An Oxford hollow is “a flattened paper tube inserted between the spine of a book and its cover to strengthen the spine and allow the book to be opened flat more easily.” But it’s not just like taking an empty toilet-paper tube and flattening it: the tube, if properly made, is constructed in situ. A stout bit of kraft paper is glued to the spine of the book block. Then a piece, almost three spine widths wide is cut and folded. The middle part is glued to the first piece on the spine. This leaves two flaps, A and B, as shown in this diagram (from Cornell Library). B is glued onto the top of A, taking care to keep any glue out of the space below A. Then when you open the book and look down the spine, there’s the tube separating the pages from the binding.

You can see the top of the hollow (and the A/B join) in this photo from Parks Library Preservation.

Jeff Peachey tells when it’s better not to use one in book repair.
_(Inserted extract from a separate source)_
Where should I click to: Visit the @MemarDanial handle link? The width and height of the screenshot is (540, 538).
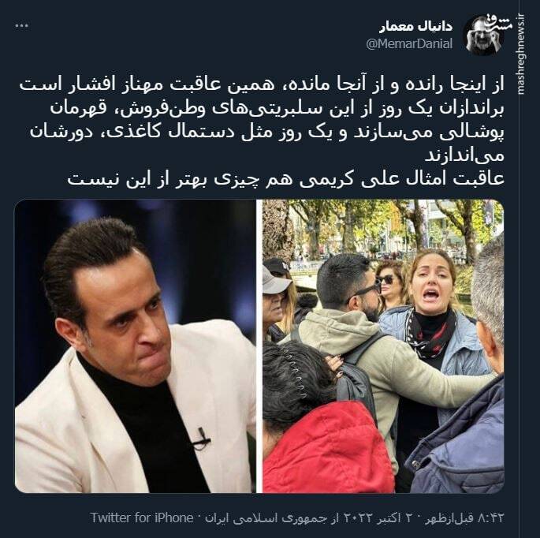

If you feel inclined to start checking your book collection to find an Oxford hollow, I suspect you’re going to be out of luck. Most commercial bindings are made with a simple hollow, a single strip of heavy kraft paper glued to the cloth in the spine space between the two boards. Nothing hollow about this at all, but the name has adhered to this degenerate survivor. The most likely place to discover an Oxford hollow in a modern commercial production is in a leather-bound Bible.